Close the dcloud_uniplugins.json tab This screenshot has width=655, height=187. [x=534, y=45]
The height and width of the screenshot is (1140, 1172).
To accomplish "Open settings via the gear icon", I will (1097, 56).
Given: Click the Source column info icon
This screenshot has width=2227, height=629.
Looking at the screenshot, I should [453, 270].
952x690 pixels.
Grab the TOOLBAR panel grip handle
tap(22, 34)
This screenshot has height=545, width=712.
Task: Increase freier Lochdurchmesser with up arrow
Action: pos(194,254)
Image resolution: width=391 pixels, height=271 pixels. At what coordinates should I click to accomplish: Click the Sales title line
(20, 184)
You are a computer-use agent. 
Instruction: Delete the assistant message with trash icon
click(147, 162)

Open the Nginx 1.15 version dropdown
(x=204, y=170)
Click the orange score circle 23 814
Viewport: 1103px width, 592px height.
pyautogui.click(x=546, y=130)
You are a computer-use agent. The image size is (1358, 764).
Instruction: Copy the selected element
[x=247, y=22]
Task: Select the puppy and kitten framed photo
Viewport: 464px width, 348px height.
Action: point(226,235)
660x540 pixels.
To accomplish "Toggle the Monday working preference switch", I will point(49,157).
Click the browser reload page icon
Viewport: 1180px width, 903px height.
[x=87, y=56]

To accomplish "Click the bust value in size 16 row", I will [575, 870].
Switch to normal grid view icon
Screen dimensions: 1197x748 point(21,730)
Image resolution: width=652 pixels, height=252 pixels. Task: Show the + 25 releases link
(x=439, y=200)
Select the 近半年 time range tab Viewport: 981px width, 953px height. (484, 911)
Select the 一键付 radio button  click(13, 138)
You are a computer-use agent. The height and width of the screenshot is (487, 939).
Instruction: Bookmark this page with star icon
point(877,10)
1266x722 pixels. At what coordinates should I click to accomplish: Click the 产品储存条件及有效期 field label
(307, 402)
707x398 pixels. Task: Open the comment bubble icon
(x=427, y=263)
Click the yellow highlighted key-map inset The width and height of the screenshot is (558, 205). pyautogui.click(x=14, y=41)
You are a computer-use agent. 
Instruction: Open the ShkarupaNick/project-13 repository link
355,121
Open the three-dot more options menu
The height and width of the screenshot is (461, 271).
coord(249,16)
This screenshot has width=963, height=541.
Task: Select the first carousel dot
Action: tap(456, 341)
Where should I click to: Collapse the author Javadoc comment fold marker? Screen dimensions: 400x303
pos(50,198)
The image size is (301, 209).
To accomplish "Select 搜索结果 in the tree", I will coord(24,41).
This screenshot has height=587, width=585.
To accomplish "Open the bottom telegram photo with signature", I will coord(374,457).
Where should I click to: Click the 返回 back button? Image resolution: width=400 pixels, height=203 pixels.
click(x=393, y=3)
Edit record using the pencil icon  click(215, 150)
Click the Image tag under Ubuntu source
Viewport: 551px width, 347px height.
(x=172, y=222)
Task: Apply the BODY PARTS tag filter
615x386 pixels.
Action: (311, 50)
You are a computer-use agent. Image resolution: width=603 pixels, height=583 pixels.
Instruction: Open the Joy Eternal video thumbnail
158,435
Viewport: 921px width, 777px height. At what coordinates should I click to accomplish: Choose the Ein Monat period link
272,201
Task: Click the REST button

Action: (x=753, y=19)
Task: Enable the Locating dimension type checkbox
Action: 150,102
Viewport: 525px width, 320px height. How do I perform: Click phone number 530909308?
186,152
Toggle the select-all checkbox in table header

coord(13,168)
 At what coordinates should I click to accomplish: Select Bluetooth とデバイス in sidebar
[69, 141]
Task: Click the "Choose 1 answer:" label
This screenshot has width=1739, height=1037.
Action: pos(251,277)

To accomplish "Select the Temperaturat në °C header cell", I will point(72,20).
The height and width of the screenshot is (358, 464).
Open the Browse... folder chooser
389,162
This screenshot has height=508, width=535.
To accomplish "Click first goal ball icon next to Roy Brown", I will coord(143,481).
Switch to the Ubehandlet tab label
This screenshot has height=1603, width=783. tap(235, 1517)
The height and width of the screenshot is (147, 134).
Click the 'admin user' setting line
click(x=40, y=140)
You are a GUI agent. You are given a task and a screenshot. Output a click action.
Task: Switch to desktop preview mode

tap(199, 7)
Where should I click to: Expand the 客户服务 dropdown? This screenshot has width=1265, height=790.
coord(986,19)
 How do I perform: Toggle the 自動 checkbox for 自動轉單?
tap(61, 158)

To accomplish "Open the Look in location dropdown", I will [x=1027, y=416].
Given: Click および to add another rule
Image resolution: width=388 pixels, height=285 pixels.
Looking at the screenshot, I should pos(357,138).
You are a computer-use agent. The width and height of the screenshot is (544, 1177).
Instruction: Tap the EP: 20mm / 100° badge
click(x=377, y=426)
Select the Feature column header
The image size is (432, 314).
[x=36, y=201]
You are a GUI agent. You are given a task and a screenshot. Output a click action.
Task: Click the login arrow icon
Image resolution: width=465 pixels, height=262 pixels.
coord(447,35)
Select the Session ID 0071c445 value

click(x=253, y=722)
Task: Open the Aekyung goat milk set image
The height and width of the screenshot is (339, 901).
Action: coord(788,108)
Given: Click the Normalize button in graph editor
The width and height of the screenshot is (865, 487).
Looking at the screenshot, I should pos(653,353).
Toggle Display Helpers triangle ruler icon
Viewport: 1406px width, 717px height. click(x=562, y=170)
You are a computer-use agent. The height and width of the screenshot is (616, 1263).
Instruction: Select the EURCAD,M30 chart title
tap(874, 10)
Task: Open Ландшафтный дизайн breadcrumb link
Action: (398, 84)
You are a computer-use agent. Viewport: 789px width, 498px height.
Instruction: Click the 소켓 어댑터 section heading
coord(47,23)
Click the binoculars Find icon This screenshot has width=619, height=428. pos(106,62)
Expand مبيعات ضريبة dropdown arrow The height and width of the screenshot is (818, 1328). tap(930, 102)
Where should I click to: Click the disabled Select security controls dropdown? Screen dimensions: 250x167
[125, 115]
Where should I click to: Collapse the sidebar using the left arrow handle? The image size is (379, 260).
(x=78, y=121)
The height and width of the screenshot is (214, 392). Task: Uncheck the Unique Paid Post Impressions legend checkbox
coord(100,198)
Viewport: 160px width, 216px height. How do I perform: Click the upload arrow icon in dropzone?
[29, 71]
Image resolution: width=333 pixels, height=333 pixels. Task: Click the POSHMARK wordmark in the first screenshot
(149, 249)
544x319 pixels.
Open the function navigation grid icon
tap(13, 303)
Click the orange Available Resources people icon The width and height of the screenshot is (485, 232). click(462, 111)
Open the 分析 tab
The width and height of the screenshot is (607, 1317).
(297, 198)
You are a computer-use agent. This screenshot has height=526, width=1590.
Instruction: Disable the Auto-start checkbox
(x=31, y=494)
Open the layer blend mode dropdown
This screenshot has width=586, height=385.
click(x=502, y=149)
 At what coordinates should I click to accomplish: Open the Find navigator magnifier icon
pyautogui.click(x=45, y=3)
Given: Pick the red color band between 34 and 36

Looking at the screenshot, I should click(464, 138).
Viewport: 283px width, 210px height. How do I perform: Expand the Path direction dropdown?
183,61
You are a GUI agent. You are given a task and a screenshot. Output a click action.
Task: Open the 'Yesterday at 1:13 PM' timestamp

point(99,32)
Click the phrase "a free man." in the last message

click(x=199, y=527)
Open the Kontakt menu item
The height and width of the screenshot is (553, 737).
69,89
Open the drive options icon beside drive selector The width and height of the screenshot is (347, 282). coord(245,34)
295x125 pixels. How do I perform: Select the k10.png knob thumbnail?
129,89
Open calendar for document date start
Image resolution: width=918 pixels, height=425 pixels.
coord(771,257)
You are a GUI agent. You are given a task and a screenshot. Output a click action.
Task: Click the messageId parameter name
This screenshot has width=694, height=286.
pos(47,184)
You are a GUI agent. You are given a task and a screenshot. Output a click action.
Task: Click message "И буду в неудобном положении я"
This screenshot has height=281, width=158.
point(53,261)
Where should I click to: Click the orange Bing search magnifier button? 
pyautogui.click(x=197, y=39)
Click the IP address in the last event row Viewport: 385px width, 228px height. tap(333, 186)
= = = =
| ACTIVITY |
Return a copy of every line in the records that includes the string "photo".

| ANSWER BELOW |
Task: Select the puppy and kitten framed photo
To accomplish "Open the bottom telegram photo with signature", I will coord(374,457).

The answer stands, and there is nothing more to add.